Una de las preguntas más frecuentes de quienes reciben un diagnóstico de lipedema es si la alimentación puede “curarlo”. La respuesta es no. Sin embargo, la nutrición cumple un rol clave para reducir inflamación, mejorar síntomas y favorecer el bienestar general.
El lipedema es una enfermedad del tejido adiposo que no responde de manera tradicional a dietas restrictivas.

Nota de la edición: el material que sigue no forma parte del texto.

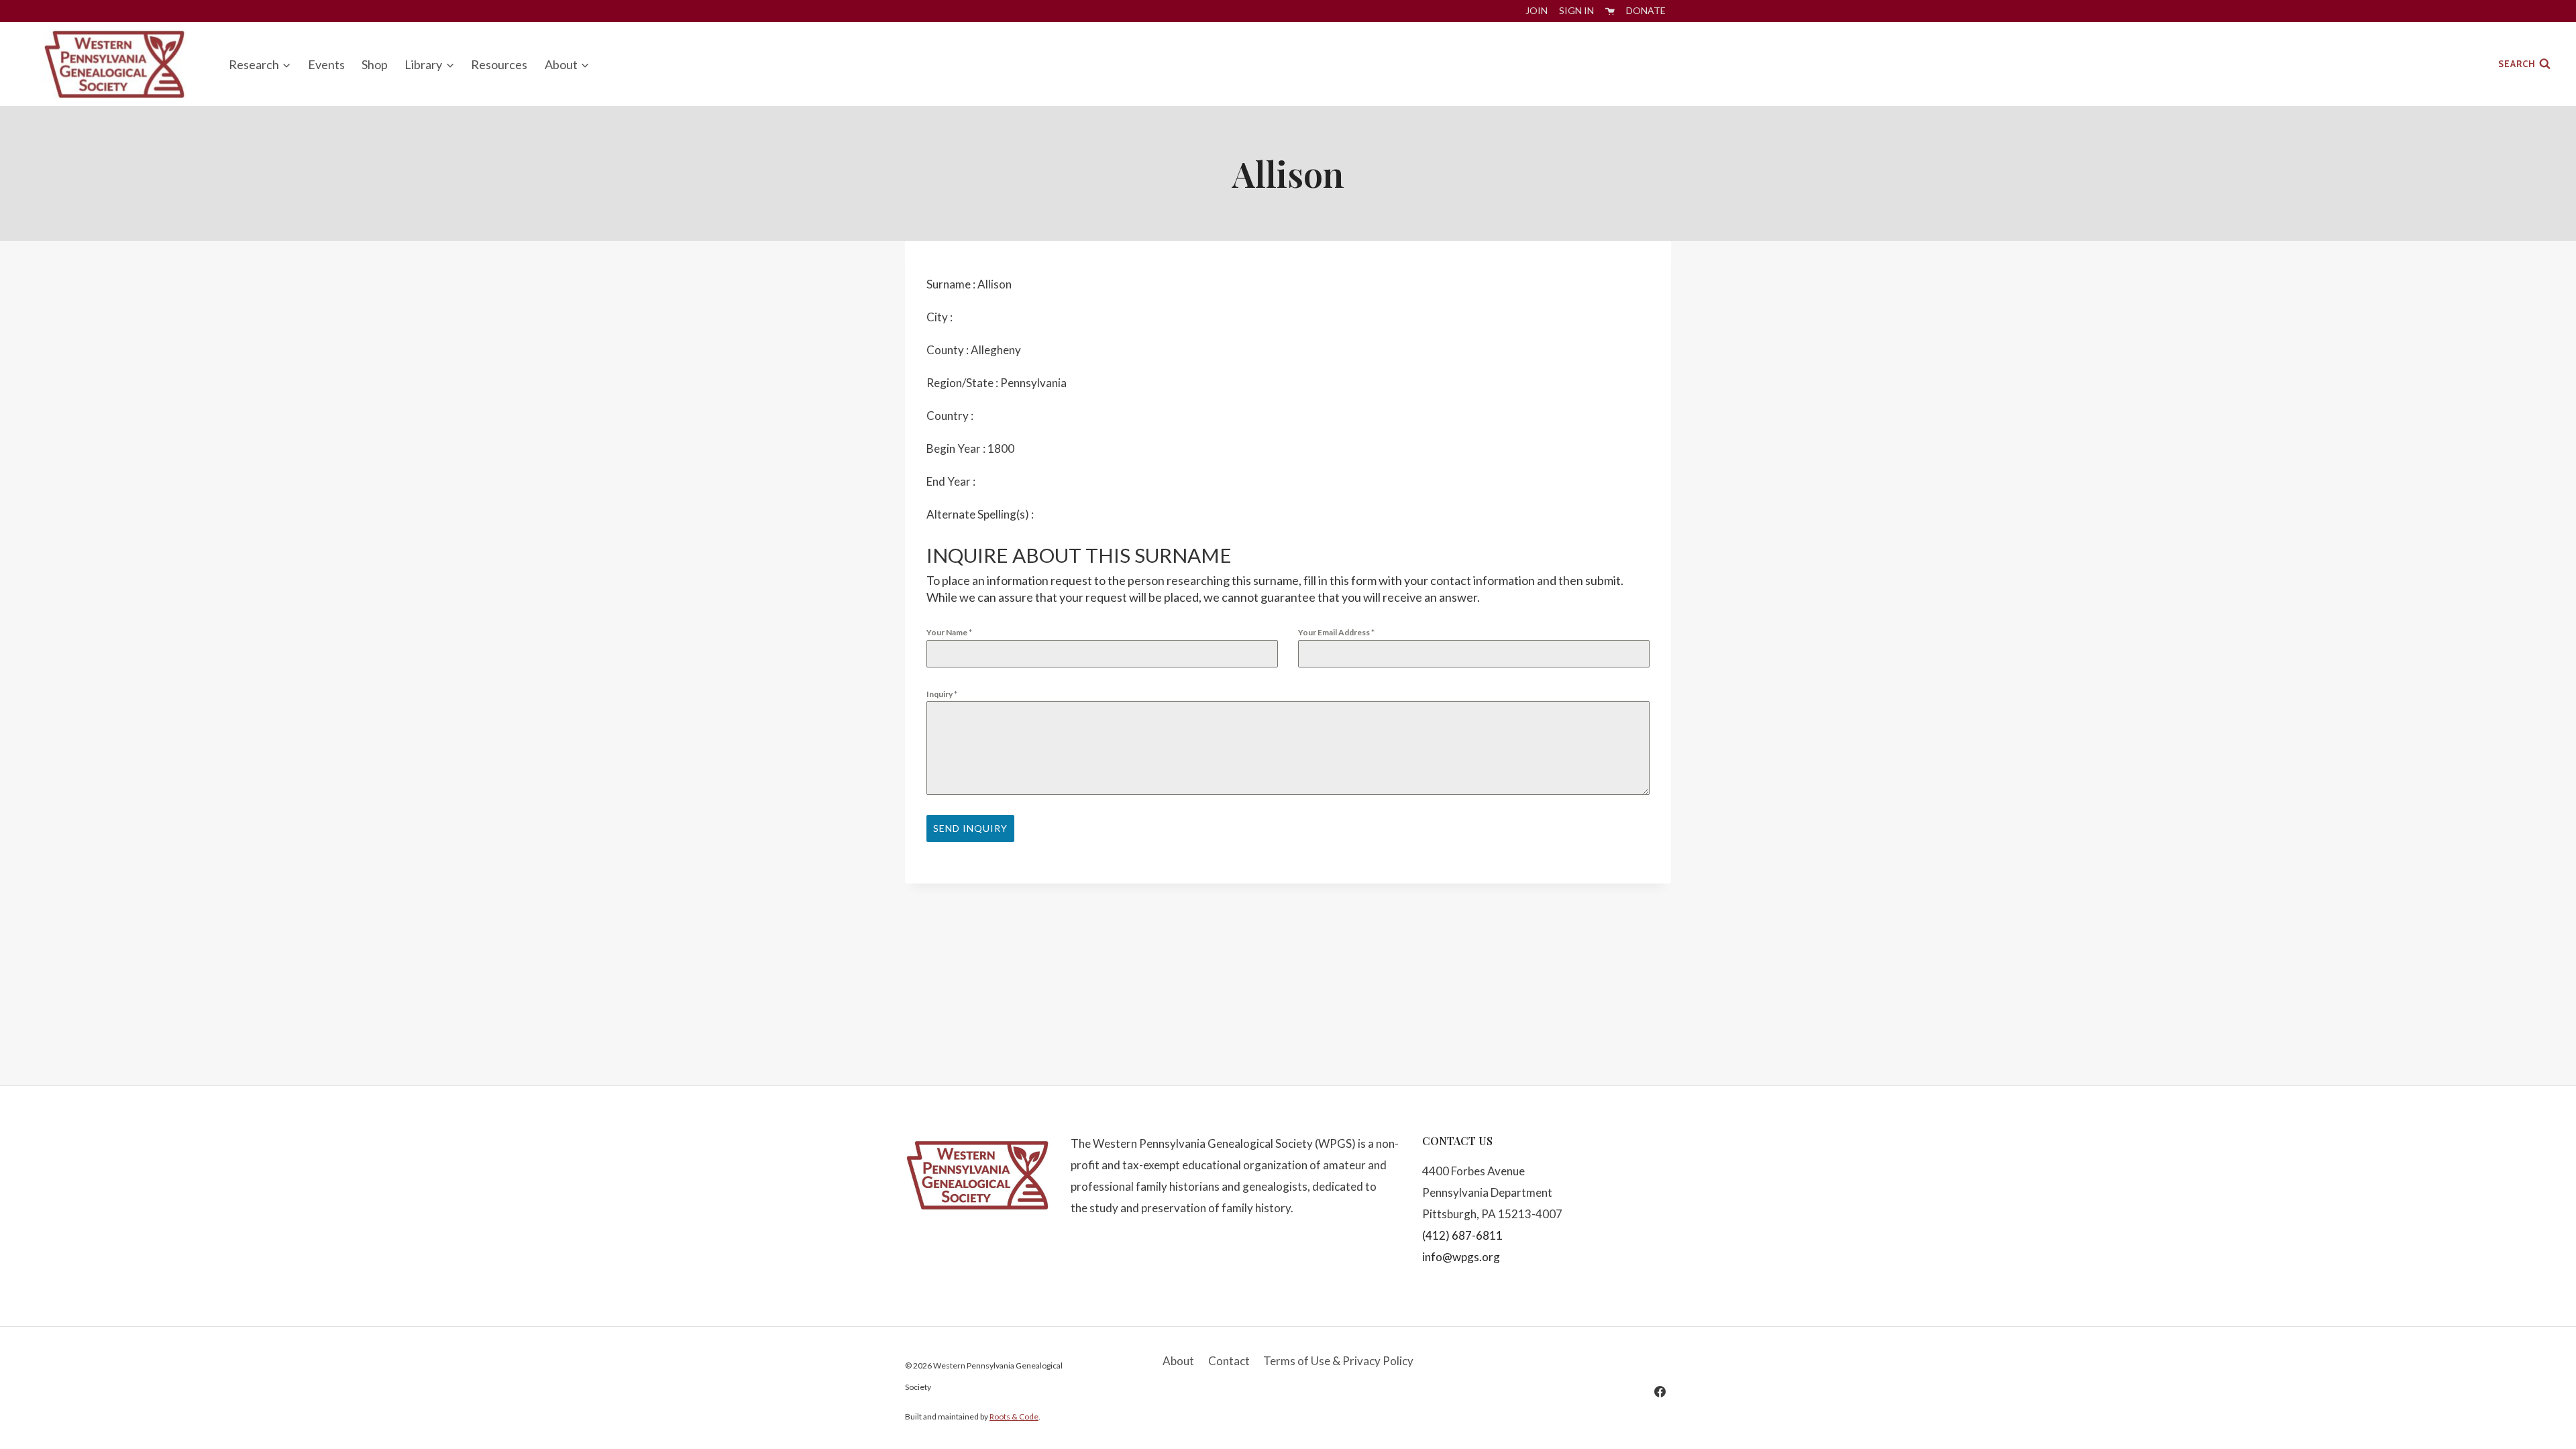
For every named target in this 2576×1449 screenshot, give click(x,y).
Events (326, 64)
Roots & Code (1013, 1416)
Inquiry (941, 694)
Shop (375, 64)
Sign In (1576, 10)
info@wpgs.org (1461, 1257)
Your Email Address (1336, 632)
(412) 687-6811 (1462, 1235)
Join (1536, 10)
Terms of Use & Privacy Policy (1338, 1361)
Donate (1646, 10)
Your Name (949, 632)
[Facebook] (1659, 1391)
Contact (1229, 1361)
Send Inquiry (970, 828)
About (1178, 1361)
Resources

Esto significa que bajar de peso no necesariamente implica una reducción del volumen en las zonas afectadas. Aun así, la alimentación influye directamente en la inflamación sistémica, la retención de líquidos y la energía diaria.
Un plan nutricional adecuado busca priorizar alimentos reales, minimizar ultraprocesados y promover un equilibrio que ayude al cuerpo a desinflamar. Más que hablar de dietas estrictas, se trata de construir hábitos sostenibles en el tiempo.
La nutrición también acompaña procesos quirúrgicos y tratamientos conservadores, optimizando la recuperación y fortaleciendo el organismo. Además, ayuda a prevenir comorbilidades como resistencia a la insulina o desbalances hormonales que pueden agravar los síntomas.
En este contexto, el objetivo no es modificar la apariencia del cuerpo, sino mejorar la relación con él, brindando herramientas que permitan a cada mujer sentirse con más energía, menos pesadez y mayor bienestar.